Gerade nach Schwangerschaft und Geburt ist es an der Zeit, etwas für sich und seine Gesundheit zu tun! Sport ist KEIN organisatorischer Luxus, den man sich als frischgebackene Mama nicht leisten kann! Setz Dich und Dein Wohlbefinden auf der Prioritätenliste ganz nach oben - gleich neben das Baby. Denn nur wer sich gut um sich selbst kümmert, kann sich auch gut um andere kümmern. Die Zeit, die Du in Dich investiert, ist gut für Dich UND das Baby. Studien haben gezeigt, dass Babies, die ihre Mamas als zugewandt, glücklich, ausgeglichen und zufrieden erleben, leichter eine gute Bindung zu ihren Müttern aufbauen und sich emotional, kognitiv und körperlich besser entwickeln können.

 

 

Ich möchte so gerne wieder Sport betreiben, darf ich das nach Schwangerschaft und Geburt?

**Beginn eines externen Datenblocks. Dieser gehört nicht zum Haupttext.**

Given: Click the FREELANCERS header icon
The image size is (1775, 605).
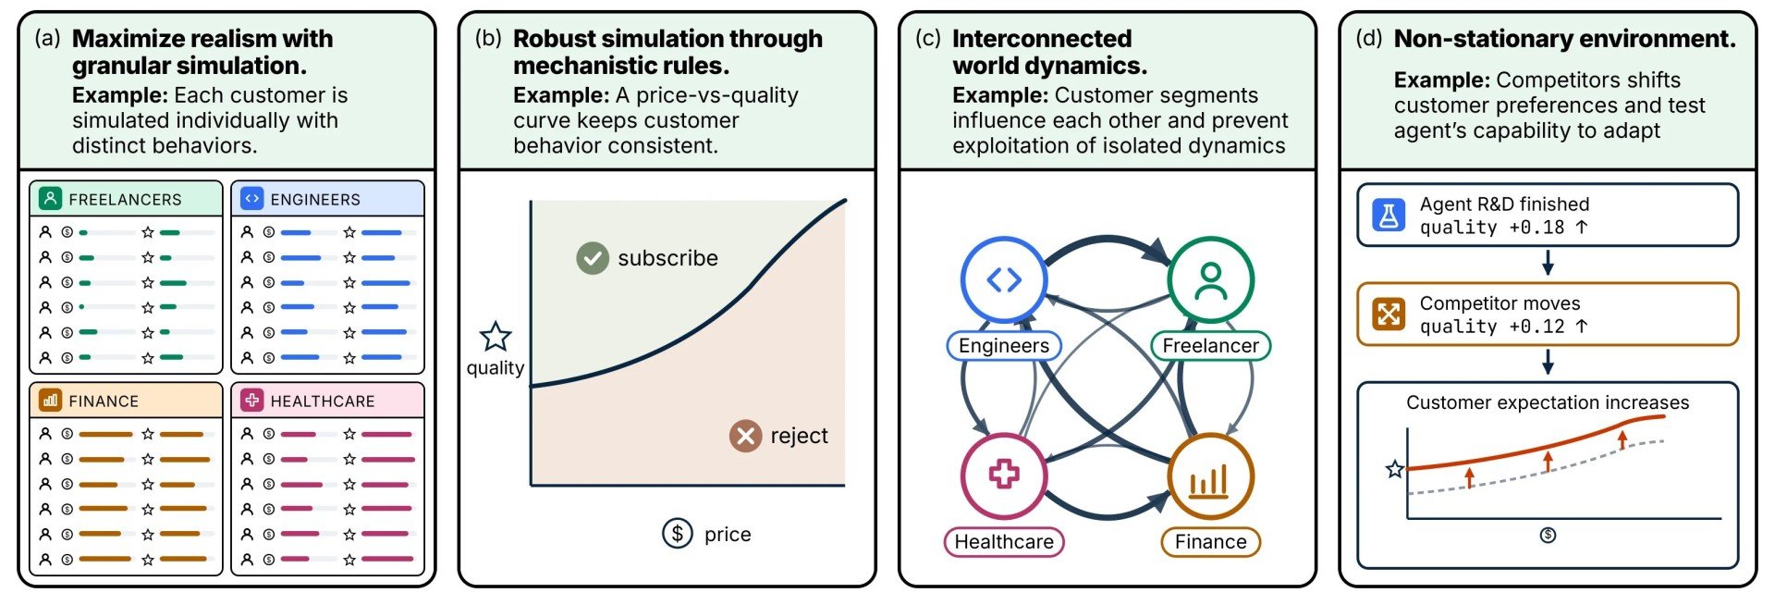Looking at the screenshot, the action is [51, 198].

Aber klar, keine Frau soll auf Bewegung verzichten müssen - im Gegenteil! Trotzdem gibt es bei einem Wiedereinstieg in den Sport nach Geburt und Schwangerschaft einige Besonderheiten, die es zu beachten gilt.

 

Rückbildung first!  

Der Beckenboden ist aufgrund von Schwangerschaft und Geburt geschwächt. Durch die Hormone wird nämlich die Muskelspannung etwas geringer, aber gleichzeitig muss der Beckenboden von Woche zu Woche mehr Gewicht halten. Also muss danach die Muskulatur des Beckenbodens trainiert werden, um eine Gebärmutter- oder Blasensenkung zu verhindern. Es dauert bis zu neun Monate, bis der Beckenboden wieder stark genug ist für alle(!) Sportarten. Daher ist es für jede frischgebackene Mama ein MUSS zum Rückbildungskurs zu gehen!

 

Rectusdiastase

Die Bauchmuskeln wurden durch den großen Bauch überdehnt und sind auseinander gewichten, diesen Spalt bezeichnet man als Rectusdiastase. Dadurch sind sie schwächer und können den Oberkörper weniger gut stabilisieren als vor der Schwangerschaft. Bei fitdankbaby machen wir daher überwiegend Bauchübungen für die schräge Muskulatur. Nur Mütter, die den Rectusdiastase-Test bestanden haben, dürfen auch die gerade Bauchmuskulatur statisch trainieren! 

 

Gelenke schonen!

Das Hormon Relaxin sorgt in der Schwangerschaft dafür, dass die Mutterbänder, die die Gebärmutter im Bauchraum fixieren, flexibler werden. So können die Bänder auf das Wachstum der Gebärmutter besser reagieren und nachgeben. Aber auch die übrigen Bänder im Körper sprechen auf das Relaxin an, die meisten Frauen merken, dass sie in der Schwangerschaft etwas beweglicher werden. Diese Wirkung hält noch einige Monate nach der Geburt an und sorgt für eine geringere Belastbarkeit. Daher zuerst kein Training mit schweren Gewichten, kein hopsen, laufen, springen (Step Aerobic, Joggen). "Erschütternder" Sport beansprucht den Körper noch zu sehr - es braucht einfach seine Zeit, bis er wieder voll belastbar ist.

 

Sport trotz Stillen?

Jede stillende Mutter kann Sport treiben, solange sie sich dabei wohlfühlt und nicht überanstrengt. Am besten wird das Baby vor dem Sport gestillt - dann hat man nicht das Gefühl von spannenden Brüsten und kann sich freier bewegen. Ganz wichtig ist, nicht auf das Trinken zu vergessen. Beim Sport verliert man Flüssigkeit, aber auch zum Stillen benötigt der Körper zusätzliche Flüssigkeit. Wenngleich man so rasch wie möglich wieder seine alte Figur zurück haben möchte: wer in der Stillzeit hungert, riskiert, dass sich Schadstoffe aus dem Körper lösen und in die Milch übergehen.

 

 

Wichtig bei Sport generell ist, dass jede Frau auf ihren Körper hört, bei Schmerzen das Training sofort abbricht und mit ihrem Arzt über mögliche Ursachen spricht. Denn der wichtigste Gradmesser bei sportlicher Betätigung ist immer der eigene Körper!